Closed Bug 599071 Opened 14 years ago Closed 14 years ago

Archive Mozilla Service site

Categories

(Websites :: website-archive.mozilla.org, defect)

x86
macOS
defect
Not set
normal

Tracking

(Not tracked)

RESOLVED FIXED

People

(Reporter: davidwboswell, Assigned: ryansnyder)

References

()

Details

(Whiteboard: [privacy] )

Following up a discussion at the web site task force, we want to archive the Mozilla Service Week site and use that as a model for archiving other sites.

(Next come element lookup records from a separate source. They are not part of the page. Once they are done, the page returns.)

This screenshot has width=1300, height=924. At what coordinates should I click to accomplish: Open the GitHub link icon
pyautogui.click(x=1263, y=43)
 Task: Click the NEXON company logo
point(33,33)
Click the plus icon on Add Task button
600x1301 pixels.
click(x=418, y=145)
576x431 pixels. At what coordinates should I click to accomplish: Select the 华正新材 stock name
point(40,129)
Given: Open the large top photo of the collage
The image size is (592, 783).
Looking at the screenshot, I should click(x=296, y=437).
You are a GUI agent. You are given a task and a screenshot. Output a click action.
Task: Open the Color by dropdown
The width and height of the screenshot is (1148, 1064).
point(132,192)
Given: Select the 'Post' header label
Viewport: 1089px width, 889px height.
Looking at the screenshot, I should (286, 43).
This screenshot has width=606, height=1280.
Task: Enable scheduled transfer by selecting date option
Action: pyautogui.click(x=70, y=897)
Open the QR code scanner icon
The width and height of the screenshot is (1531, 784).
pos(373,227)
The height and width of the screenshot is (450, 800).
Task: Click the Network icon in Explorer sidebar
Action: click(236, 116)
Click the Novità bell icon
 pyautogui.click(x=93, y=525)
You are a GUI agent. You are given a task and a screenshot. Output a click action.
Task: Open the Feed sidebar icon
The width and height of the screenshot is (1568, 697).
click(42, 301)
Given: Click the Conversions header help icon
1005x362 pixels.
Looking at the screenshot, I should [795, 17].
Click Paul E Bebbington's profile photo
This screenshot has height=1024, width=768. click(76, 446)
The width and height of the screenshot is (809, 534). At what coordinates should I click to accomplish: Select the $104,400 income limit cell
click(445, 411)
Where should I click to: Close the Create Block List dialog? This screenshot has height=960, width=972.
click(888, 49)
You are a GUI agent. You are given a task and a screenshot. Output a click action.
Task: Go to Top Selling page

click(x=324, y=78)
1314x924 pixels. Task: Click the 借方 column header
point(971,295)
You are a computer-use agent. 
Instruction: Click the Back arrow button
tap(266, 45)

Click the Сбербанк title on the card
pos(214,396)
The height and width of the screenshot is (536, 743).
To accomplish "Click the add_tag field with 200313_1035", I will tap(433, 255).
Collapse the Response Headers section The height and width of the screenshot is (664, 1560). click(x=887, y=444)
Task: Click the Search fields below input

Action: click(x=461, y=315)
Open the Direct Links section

Specifically, we want to add some sort of header to the site pages letting people know this site is no longer active but still contains historically interesting information.  We can also provide a wrap-up saying what the site accomplished -- that could either be a link to a blog post in the header or maybe the home page or about page is updated.

In addition, we should make the site read-only so that people are no longer able to submit information if there are still ways for people to input information or create accounts.
In order to alleviate the need to continue hosting this site and database (which require security updates by Ops if we keep the site up and running) I think we're going to need to look at a proper archiving method for the retired sites, a la the Wayback Machine.

http://web.archive.org/web/20050130093517/www.mozilla.org/

I'm going to propose that we write a (or find an already written) script that scrapes all of the pages from the site that we are trying to archive, and places all of the pages on a site where all of the retired Mozilla sites are archived.  

In initial testing, Wget does a good job of archiving an entire site.  For example, running the following command:

wget --recursive --no-clobber --page-requisites --html-extension --convert-links --restrict-file-names=windows --domains mozillaservice.org http://mozillaservice.org

Results in the following archival of the site:
http://mozilla-archive.ryansnyder.me/mozillaservice.org/

Once properly archived on the Mozilla archive collection, the original site and database can be retired.  All requests to the original site can be redirected to the archived site.

The next thing we'll need to do is create a script that will automatically append a notice to the top of the site, much like http://www-archive.mozilla.org/contact/ .  Within the notice atop the site, we could link to a wiki record depicting more details about the site, such as when it was created, when it was retired and why it was retired.
To confirm that I understand the suggestion in comment #1, does this mean that we would create one site (archive.mozilla.org maybe) that would host all of the sites that have been archived (ex. archive.mozilla.org/mozillaservice.org)?  

People may or may not go directly to the top level archive.mozilla.org page since there are redirects from the URLs of the original sites, but we could create some sort of intro page that acts as a curated guide for what's going on?

That sounds fine to me.

BTW, I got a 'This Connection Is Untrusted' notice when I tried viewing one of the localized pages linked to from the language picker at the top.  I didn't come across that in limited surfing on the English version.
Thanks David.

Yes, sorry I didn't clarify that in comment #1.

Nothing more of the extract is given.